Structural and Functional Characterization of Mycobacterium tuberculosis Homoserine Transacetylase

Sachin Sharma, Yahani P. Jayasinghe, Neeraj Kumar Mishra, Moyosore O. Orimoloye, Tsung Yun Wong, Joseph J. Dalluge, Donald R. Ronning, Courtney C. Aldrich

Research output: Contribution to journalArticlepeer-review

Abstract

Mycobacterium tuberculosis (Mtb) lacking functional homoserine transacetylase (HTA) is compromised in methionine biosynthesis, protein synthesis, and in the activity of multiple essential S-adenosyl-l-methionine-dependent enzymes. Additionally, deficient mutants are further disarmed by the toxic accumulation of lysine due to a redirection of the metabolic flux toward the lysine biosynthetic pathway. Studies with deletion mutants and crystallographic studies of the apoenzyme have, respectively, validated Mtb HTA as an essential enzyme and revealed a ligandable binding site. Seeking a mechanistic characterization of this enzyme, we report crucial structural details and comprehensive functional characterization of Mtb HTA. Crystallographic and mass spectral observation of the acetylated HTA intermediate and initial velocity studies were consistent with a ping-pong kinetic mechanism. Wild-type HTA and its site-directed mutants were kinetically characterized with a panel of natural and alternative substrates to understand substrate specificity and identify critical residues for catalysis.

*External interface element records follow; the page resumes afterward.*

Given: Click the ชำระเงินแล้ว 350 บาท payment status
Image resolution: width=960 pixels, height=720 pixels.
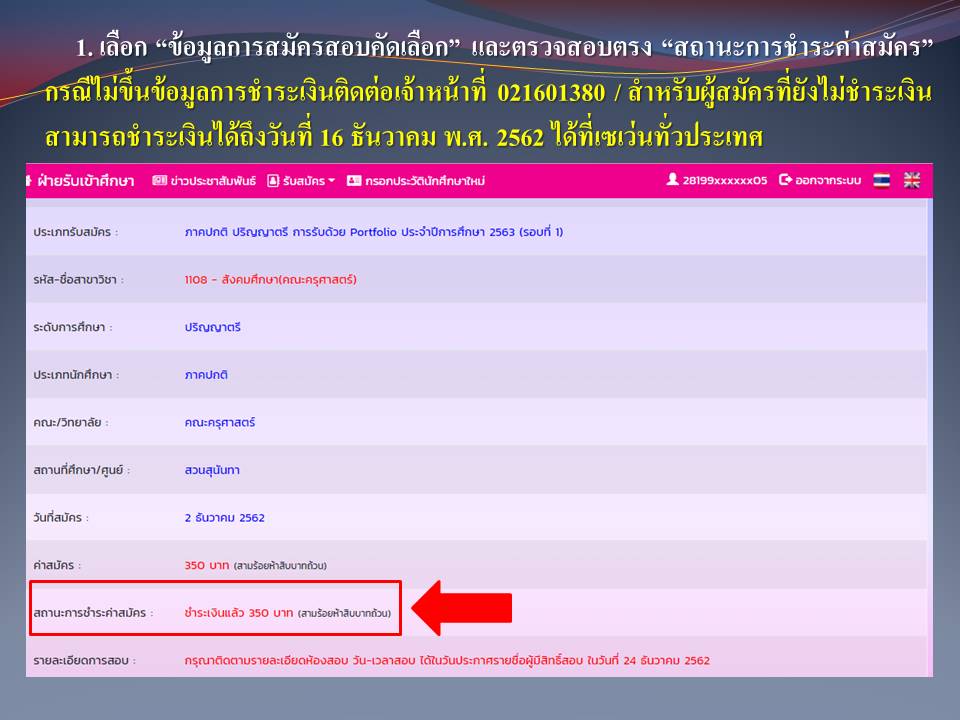Looking at the screenshot, I should 239,613.
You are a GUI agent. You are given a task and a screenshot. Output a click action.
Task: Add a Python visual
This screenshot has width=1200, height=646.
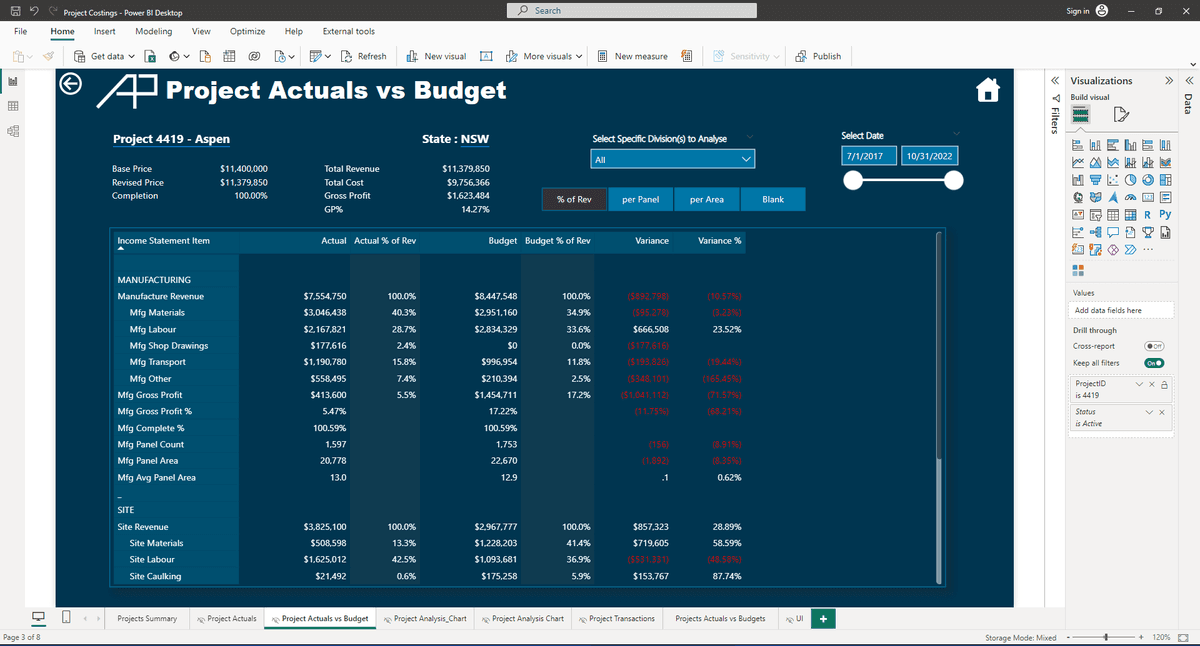[x=1164, y=213]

Titration experiments using fluorescence quenching showed that both substrates─acetyl-CoA and l-homoserine─engage in a strong and weak binding interaction with HTA. Additionally, substrate inhibition by acetyl-CoA and product inhibition by CoA and O-acetyl-l-homoserine were proposed to form the basis of a feedback regulation mechanism. By furnishing key mechanistic and structural information, these studies provide a foundation for structure-based design efforts around this attractive Mtb target.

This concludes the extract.